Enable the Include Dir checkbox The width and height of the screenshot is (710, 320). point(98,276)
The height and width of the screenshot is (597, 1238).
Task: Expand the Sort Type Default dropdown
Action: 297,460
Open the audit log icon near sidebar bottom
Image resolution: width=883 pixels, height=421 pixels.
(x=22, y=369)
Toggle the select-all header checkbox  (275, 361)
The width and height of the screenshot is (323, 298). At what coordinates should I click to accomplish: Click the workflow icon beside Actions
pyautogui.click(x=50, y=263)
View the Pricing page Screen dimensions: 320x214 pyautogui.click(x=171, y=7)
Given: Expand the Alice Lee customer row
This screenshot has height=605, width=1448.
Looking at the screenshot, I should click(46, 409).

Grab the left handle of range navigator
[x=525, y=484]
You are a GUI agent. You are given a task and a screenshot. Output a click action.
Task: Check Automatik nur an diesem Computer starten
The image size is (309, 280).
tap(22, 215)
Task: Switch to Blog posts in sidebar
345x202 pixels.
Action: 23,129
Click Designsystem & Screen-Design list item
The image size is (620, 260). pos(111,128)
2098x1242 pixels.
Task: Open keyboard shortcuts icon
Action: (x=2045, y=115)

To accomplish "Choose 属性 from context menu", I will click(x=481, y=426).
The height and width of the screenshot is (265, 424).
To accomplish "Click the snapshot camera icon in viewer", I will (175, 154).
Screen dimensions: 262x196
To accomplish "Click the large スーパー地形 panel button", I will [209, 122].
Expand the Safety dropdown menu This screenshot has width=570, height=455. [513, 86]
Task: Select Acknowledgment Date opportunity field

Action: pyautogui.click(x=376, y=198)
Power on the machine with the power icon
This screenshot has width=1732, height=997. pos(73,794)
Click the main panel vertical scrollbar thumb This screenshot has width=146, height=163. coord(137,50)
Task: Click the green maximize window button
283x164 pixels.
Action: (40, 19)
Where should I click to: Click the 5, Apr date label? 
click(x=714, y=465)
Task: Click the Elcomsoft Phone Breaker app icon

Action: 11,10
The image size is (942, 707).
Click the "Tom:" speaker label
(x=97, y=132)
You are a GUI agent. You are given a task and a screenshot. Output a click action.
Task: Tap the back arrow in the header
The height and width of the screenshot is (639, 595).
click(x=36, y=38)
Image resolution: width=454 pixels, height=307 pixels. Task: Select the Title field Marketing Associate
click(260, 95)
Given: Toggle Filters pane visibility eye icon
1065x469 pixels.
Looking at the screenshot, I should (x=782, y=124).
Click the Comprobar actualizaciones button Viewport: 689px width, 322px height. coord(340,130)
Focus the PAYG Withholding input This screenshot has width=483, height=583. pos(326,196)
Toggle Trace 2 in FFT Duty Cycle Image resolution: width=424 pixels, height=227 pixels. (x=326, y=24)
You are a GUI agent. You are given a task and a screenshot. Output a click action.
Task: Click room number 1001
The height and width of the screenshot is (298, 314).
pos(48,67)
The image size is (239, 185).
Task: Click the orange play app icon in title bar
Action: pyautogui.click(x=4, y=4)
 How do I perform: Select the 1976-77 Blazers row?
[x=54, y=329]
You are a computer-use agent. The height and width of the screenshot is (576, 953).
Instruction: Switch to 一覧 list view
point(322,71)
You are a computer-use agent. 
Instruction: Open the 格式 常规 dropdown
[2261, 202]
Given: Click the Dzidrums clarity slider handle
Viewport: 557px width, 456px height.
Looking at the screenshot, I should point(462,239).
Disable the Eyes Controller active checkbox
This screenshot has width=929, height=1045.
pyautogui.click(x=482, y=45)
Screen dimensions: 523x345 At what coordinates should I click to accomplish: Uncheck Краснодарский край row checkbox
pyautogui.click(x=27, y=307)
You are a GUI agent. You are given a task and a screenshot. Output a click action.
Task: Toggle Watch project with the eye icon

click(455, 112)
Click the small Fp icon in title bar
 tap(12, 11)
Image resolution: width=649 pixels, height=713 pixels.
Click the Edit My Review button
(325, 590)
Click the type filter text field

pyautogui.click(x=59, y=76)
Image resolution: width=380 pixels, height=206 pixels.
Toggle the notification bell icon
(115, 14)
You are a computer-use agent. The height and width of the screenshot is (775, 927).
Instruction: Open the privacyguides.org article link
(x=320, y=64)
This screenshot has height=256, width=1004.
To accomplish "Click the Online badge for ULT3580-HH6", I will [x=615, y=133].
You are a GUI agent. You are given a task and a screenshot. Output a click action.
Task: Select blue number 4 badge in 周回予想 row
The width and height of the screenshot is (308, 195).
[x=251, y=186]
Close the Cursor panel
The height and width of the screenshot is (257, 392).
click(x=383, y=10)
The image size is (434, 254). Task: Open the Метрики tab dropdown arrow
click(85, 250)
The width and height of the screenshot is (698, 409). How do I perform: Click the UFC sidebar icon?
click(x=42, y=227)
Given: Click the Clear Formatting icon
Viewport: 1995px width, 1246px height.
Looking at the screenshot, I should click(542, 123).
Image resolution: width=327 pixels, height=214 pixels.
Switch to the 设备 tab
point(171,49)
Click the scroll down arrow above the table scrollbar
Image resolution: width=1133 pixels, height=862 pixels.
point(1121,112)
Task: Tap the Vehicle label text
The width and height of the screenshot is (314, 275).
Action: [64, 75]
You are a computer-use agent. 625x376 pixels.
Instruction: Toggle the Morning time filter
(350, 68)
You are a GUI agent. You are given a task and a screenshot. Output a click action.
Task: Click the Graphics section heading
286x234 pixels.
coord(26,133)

Written request
Put the lines of the listing between the lines holding "Toggle the select-all" and "[x=525, y=484]", inclusive, into a JSON list of strings with one string per line, leaving out blank lines.

Answer to the task
[
  "Toggle the select-all header checkbox  (275, 361)",
  "The width and height of the screenshot is (323, 298). At what coordinates should I click to accomplish: Click the workflow icon beside Actions",
  "pyautogui.click(x=50, y=263)",
  "View the Pricing page Screen dimensions: 320x214 pyautogui.click(x=171, y=7)",
  "Given: Expand the Alice Lee customer row",
  "This screenshot has height=605, width=1448.",
  "Looking at the screenshot, I should click(46, 409).",
  "Grab the left handle of range navigator",
  "[x=525, y=484]"
]